**TUGAS YANG DIKERJAKAN**:
a) Tentukan apakah setiap pernyataan berikut sesuai dengan teks tentang bioetanol dari tebu. Jawab ya atau tidak, lalu kutip kata-kata teks yang menjadi penentunya.
(i) Peraturan Presiden Nomor 40 Tahun 2023 mengatur percepatan swasembada gula nasional dan penyediaan bioetanol.
(ii) Bioetanol dari tebu dapat dipakai sebagai campuran BBM jenis solar.
(iii) Edi Wibowo menjabat sebagai Direktur Bioenergi EBTKE Kementerian ESDM.
b) Teruskan teks tentang bioetanol dari tebu, dimulai sesudah kalimat terakhirnya.

**KUTIPAN TERPILIH**:
━━━━━━━━━━━━━━━━━━━━━━━━━━━━━━

Jakarta, CNBC Indonesia – Pemerintah Indonesia punya jurus baru menekan ketergantungan impor Bahan Bakar Minyak (BBM). Caranya, mempercepat pengembangan produksi bioetanol dari tebu yang ternyata bisa digunakan sebagai campuran BBM jenis bensin.
Untuk mendorong itu, pemerintah pun sudah menelurkan aturan berupa Peraturan Presiden Nomor 40 Tahun 2023 tentang Percepatan Swasembada Gula Nasional dan Penyediaan Bioetanol Sebagai Bahan Bakar Nabati (Biofuel). Dengan ini, pemerintah berharap dapat meningkatkan luasan lahan tebu, produktivitas, dan kualitas tebu.
Direktur Bioenergi EBTKE Kementerian ESDM, Edi Wibowo, menyampaikan aturan tersebut juga mencakup diversifikasi tanaman penghasil bioetanol, seperti padi, jagung, singkong, dan sorgum.

━━━━━━━━━━━━━━━━━━━━━━━━━━━━━━

**INFORMASI YANG DISEDIAKAN**:
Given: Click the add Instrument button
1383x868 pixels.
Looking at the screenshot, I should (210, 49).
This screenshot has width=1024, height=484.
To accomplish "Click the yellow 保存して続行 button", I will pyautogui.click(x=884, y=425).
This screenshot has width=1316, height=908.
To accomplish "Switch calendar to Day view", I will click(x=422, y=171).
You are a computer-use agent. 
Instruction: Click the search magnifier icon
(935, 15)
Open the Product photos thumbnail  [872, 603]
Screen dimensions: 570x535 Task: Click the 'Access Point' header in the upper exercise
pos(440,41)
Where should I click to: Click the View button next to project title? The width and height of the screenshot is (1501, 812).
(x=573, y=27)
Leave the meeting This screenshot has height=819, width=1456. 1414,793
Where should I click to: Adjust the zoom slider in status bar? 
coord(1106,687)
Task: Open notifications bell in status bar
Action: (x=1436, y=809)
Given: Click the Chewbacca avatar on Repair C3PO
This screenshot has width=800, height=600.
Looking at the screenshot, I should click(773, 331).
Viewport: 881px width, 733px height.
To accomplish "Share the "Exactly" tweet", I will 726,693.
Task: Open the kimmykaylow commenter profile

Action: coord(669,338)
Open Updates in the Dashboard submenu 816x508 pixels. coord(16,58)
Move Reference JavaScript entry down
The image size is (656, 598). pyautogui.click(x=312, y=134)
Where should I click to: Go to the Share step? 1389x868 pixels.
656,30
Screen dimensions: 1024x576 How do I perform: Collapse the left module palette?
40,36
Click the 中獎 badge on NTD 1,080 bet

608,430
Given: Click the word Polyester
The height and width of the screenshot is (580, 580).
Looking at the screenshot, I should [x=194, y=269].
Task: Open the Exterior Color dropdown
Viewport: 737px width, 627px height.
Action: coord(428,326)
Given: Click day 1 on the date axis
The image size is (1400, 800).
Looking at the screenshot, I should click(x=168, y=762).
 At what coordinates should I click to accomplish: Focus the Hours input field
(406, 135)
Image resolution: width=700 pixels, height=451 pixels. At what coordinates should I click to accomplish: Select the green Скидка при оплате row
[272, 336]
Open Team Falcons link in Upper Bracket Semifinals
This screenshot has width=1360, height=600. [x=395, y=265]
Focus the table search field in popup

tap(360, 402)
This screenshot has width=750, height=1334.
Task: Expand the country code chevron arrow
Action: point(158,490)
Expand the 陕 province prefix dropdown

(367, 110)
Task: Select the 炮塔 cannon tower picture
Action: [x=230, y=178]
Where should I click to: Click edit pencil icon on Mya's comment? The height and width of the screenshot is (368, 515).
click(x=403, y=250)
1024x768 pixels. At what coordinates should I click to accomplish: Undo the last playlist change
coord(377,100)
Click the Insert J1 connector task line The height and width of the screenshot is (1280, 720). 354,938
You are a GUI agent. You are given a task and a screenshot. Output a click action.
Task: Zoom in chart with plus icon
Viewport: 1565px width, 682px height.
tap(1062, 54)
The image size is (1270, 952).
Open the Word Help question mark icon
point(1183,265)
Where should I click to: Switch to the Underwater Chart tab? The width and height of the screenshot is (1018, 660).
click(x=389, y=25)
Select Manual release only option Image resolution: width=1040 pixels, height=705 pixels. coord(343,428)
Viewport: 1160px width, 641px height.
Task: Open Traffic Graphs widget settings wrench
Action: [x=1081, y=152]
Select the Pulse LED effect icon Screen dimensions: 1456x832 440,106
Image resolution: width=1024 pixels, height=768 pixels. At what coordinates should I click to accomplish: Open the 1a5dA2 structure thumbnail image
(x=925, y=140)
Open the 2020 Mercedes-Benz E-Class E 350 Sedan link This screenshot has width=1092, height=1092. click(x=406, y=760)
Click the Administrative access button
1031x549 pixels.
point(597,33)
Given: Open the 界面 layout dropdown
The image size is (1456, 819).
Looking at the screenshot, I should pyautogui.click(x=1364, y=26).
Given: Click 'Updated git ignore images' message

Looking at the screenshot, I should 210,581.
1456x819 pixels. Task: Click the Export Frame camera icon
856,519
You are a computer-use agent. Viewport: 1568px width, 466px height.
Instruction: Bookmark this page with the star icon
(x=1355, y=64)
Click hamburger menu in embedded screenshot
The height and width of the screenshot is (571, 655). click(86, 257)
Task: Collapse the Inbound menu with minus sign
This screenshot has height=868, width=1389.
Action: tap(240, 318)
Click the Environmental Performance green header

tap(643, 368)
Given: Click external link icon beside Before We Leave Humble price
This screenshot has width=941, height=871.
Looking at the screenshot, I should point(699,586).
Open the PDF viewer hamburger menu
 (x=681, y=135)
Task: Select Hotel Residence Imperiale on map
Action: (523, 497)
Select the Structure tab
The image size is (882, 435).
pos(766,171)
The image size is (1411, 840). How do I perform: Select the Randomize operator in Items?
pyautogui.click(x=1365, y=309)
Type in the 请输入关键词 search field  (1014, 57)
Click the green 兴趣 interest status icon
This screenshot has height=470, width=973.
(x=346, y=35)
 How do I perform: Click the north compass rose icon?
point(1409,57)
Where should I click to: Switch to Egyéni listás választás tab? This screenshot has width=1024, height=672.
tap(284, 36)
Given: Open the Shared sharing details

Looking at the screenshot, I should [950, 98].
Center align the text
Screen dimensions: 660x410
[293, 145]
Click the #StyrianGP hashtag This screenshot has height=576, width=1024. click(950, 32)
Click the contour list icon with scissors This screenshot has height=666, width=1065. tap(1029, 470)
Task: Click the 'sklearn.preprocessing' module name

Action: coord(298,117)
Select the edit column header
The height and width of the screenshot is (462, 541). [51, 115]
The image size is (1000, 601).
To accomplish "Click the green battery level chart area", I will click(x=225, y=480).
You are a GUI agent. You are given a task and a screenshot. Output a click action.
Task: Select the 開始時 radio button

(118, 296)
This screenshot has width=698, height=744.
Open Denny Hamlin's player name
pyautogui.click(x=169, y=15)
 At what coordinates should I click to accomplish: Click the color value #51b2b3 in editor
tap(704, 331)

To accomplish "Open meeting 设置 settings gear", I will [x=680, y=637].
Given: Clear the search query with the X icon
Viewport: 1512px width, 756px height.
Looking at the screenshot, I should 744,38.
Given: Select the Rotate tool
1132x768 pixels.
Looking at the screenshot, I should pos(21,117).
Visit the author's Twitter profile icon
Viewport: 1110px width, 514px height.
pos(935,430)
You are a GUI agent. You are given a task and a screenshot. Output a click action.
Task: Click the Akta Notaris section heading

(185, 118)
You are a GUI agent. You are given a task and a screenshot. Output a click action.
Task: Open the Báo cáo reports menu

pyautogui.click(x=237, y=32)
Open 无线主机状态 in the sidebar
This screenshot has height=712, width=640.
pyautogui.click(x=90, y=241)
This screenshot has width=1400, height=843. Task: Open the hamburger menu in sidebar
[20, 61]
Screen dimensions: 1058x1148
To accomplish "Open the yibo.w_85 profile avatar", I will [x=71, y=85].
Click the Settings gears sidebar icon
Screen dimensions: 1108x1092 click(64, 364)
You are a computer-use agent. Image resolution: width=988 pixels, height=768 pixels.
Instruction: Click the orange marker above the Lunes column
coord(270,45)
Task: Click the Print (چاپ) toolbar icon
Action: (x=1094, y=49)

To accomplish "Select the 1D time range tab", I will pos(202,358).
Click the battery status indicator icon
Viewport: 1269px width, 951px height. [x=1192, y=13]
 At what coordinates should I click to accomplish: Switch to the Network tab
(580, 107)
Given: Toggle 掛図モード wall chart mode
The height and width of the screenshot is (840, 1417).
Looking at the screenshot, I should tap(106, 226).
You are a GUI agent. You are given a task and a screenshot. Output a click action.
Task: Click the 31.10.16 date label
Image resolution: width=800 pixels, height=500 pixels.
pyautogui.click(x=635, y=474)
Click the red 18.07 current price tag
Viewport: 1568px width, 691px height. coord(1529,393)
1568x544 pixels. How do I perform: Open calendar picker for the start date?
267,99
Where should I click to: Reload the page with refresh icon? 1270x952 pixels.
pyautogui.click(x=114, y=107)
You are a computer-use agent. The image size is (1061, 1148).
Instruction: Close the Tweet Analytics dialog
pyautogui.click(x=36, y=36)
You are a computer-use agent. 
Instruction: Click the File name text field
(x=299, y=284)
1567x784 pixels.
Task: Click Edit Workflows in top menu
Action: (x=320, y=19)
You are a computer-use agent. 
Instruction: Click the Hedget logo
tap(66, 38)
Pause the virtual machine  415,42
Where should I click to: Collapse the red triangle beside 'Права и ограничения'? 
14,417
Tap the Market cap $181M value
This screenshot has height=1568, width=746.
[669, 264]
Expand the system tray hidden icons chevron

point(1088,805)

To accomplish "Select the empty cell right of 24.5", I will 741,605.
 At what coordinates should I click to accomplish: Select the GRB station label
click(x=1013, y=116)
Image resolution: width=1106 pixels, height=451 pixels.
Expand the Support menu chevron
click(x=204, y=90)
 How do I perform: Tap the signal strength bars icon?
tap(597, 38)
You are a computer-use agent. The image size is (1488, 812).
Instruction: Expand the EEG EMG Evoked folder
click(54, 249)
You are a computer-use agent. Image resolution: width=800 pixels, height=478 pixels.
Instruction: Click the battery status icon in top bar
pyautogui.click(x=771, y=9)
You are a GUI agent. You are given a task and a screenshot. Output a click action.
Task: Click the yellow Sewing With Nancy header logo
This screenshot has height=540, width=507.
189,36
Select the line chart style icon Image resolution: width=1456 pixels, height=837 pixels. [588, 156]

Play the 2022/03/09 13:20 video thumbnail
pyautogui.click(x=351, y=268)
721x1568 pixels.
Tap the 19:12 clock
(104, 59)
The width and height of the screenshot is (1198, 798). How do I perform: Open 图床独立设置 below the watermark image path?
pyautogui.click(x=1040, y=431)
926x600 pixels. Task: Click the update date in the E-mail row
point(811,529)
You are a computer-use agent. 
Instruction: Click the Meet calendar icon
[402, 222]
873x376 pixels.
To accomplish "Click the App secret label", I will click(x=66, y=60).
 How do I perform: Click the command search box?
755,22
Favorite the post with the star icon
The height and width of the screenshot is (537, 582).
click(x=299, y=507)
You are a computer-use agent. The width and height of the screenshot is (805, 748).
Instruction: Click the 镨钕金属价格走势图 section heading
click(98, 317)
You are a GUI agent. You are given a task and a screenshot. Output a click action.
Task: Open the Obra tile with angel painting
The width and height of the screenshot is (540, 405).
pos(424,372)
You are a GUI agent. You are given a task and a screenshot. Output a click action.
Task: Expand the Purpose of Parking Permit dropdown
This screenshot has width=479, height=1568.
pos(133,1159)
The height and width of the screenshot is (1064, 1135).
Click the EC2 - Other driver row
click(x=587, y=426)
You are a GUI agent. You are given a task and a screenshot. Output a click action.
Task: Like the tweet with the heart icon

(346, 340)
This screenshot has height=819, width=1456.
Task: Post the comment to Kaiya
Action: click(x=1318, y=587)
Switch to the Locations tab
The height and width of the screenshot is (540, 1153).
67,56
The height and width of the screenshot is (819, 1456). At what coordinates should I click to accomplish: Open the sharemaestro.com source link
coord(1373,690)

━━━━━━━━━━━━━━━━━━━━━━━━━━━━━━

**JAWABAN PER TUGAS**:
a)
(i) Ya: "Peraturan Presiden Nomor 40 Tahun 2023 tentang Percepatan Swasembada Gula Nasional dan Penyediaan Bioetanol Sebagai Bahan Bakar Nabati (Biofuel)".
(ii) Tidak: "bisa digunakan sebagai campuran BBM jenis bensin".
(iii) Ya: "Direktur Bioenergi EBTKE Kementerian ESDM, Edi Wibowo".

b)
Saat ini, produksi bioetanol di Indonesia baru mencapai sekitar 40 ribu kiloliter (KL) per tahun. Target pemerintah untuk tahun 2030 adalah mencapai produksi sebanyak 1,2 juta KL, yang diharapkan dapat mengurangi impor BBM sebesar 60%, khususnya pada jenis bensin yang mencapai 35,8 juta KL pada tahun 2022.
Salah satu aspek yang dapat ditingkatkan untuk memaksimalkan tebu yang dihasilkan yakni melalui produktivitas dari luas areal lahan. Data Asosiasi Petani Tebu Rakyat Indonesia (APTRI) menunjukkan penurunan produktivitas pada 2023 menjadi 70,7 ton per hektare tebu. Bahkan, level saat ini jauh lebih rendah dibanding level tertingginya pada 2010 yang mencapai 81,8 per ha.
Semakin efisien produksi dari sisi hulu, tebu yang dihasilkan untuk diambil molase-nya akan lebih besar, sehingga pasokan bioetanol pun dapat meningkat.
Soemitro Samadikoen, Ketua Umum Asosiasi Petani Tebu Rakyat Indonesia (APTRI), menyebut bahwa pemerintah telah menyiapkan 700 ribu hektare lahan untuk budidaya tebu hingga tahun 2028. Meskipun, tantangan dalam merealisasikan target ini cukup kompleks, termasuk proses panjang mulai dari penyiapan benih hingga pembangunan pabrik gula dan pengolahan bioetanol.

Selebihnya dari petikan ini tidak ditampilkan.